Emsal Mahkeme Kararı İstanbul 7. Asliye Ticaret Mahkemesi 2018/718 E. 2021/206 K. 10.03.2021 T.

Görüntülediğiniz mahkeme kararı henüz kesinleşmemiştir. Yararlı olması amacıyla eklenmiştir.

T.C.
İSTANBUL
7. ASLİYE TİCARET MAHKEMESİ

ESAS NO:2018/718
KARAR NO:2021/206

DAVA:İtirazın İptali
DAVA TARİHİ:07/08/2018
KARAR TARİHİ:10/03/2021

Mahkememizde görülmekte olan itirazın iptali davasının yapılan açık yargılaması sonunda,
GEREĞİ DÜŞÜNÜLDÜ:
Davacı vekili dava dilekçesinde özetle; müvekkilinin davalı … tarafından yapımcılığı üstlenilen ” … ” isimli dizinin ışık malzeme ve ekip hizmetlerini sağladığını, karşılığında 20/03/2018 tarihli 29.500,00 TL bedelli ve 24/04/2018 tarihli 41.300,00 TL bedelli iki fatura düzenlendiğini, dizi çekimi sırasında diğer davalı …’in de dava konusu hizmetlere ilişkin bedellerin ödenmesi hususunda protokol yapıldığını, ödenmeyen alacağın tahsili amacıyla …. İcra Müd.’nün … Esas sayılı dosyası ile takibe girişildiğini, borçluların ayrı ayrı haksız ve mesnetsiz itirazları neticesinde takibin durduğunu, davalıların itirazlarının iptalleri ile takibin devamına, %20’den az olmamak üzere icra inkar tazminatına hükmedilmesini talep ve dava etmiştir.
Mahkememizce düzenlenen tensip zaptı ve dava dilekçesi, davalılara usulüne uygun tebliğ edilmişse de davalılar tarafından mahkememiz dosyasına cevap dilekçesi ibraz olunmamıştır.
Mahkememizce tüm deliller toplanmış, gerekli inceleme ve araştırmalar yapılmış, 15/05/2019 tarihli ara karar ile iddia ve savunma hudutları doğrultusunda, dosya içeriği delil ve belgeler ile tarafların uyuşmazlık konusu dönem ticari defter ve kayıtları ile banka kayıtları üzerinde taraf iddialarının yerindeliği, davacının alacağının varlığının ve miktarının tespiti amacıyla bilirkişi incelemesi yapılmasına karar verilmiştir.

********

Görev A:
Karar metnine göre bu dava hangi tarihte açılmış?
Görev B:
Karar metninde "Mahkememizce tüm deliller" sözlerinden "yapılmasına karar verilmiştir." sözlerine kadar olan kısmı hiç değiştirmeden yazın.

Verilen Liste:
********

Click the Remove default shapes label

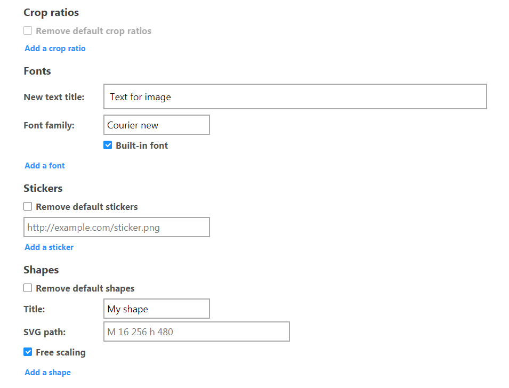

********

Çözüm A:
07/08/2018

Çözüm B:
Mahkememizce tüm deliller toplanmış, gerekli inceleme ve araştırmalar yapılmış, 15/05/2019 tarihli ara karar ile iddia ve savunma hudutları doğrultusunda, dosya içeriği delil ve belgeler ile tarafların uyuşmazlık konusu dönem ticari defter ve kayıtları ile banka kayıtları üzerinde taraf iddialarının yerindeliği, davacının alacağının varlığının ve miktarının tespiti amacıyla bilirkişi incelemesi yapılmasına karar verilmiştir.